Problem details: Edit everything from the line containing "Screen dimensions: 950x437" down to the end of the rows, replacing "stopwatch" with "timer" and changing nothing else. Leave the pictures out of your answer.

■ ■ ■

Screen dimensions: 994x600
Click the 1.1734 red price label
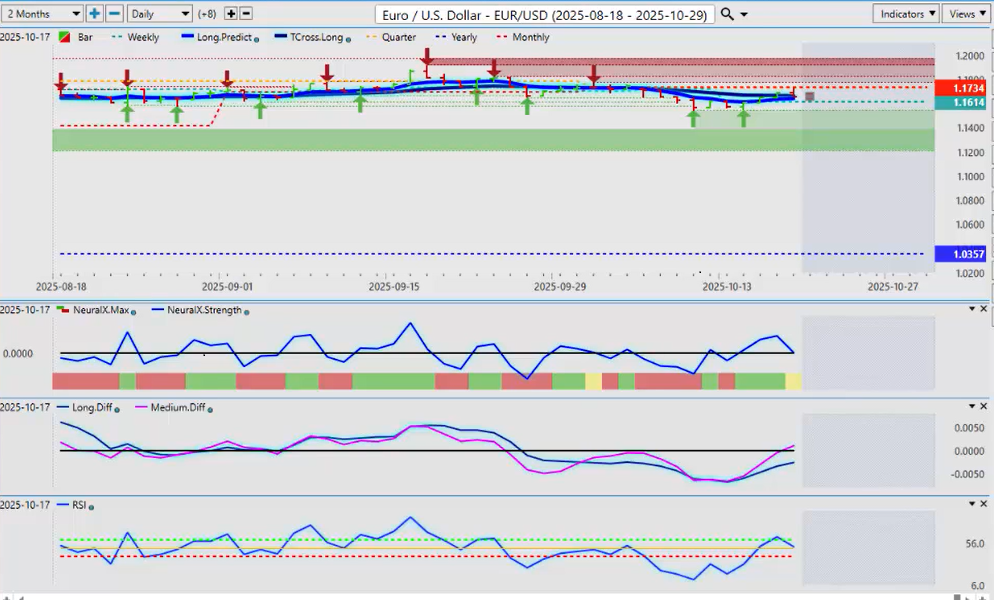coord(962,88)
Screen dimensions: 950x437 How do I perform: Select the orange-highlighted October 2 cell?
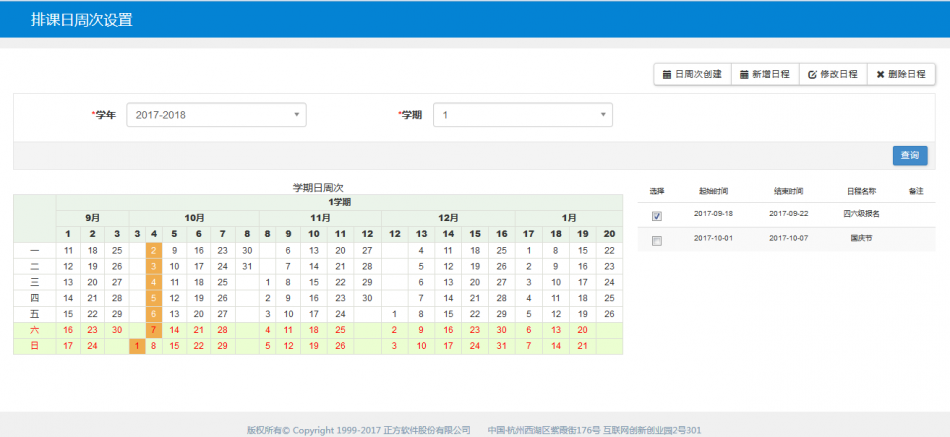point(153,250)
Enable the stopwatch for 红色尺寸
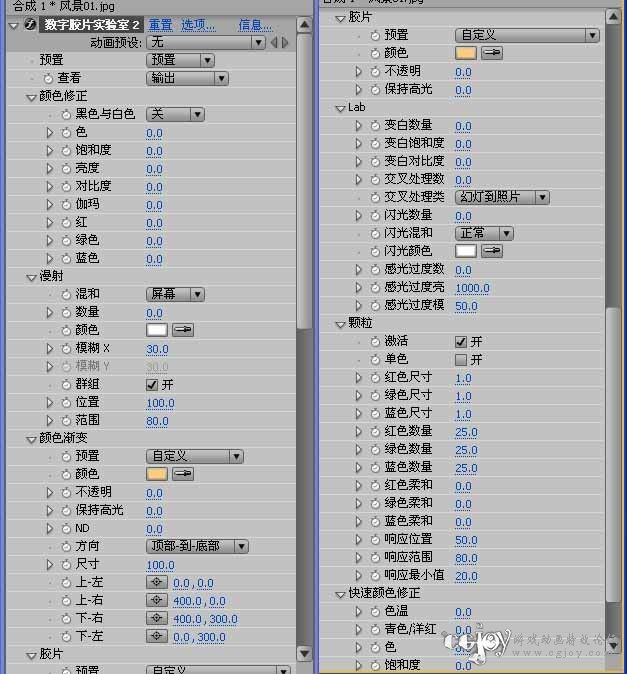The image size is (627, 674). click(x=375, y=379)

■ ■ ■

Full response:
Screen dimensions: 950x437 How do I perform: Select the orange-highlighted October 2 cell?
point(153,250)
Enable the timer for 红色尺寸
The image size is (627, 674). click(x=375, y=379)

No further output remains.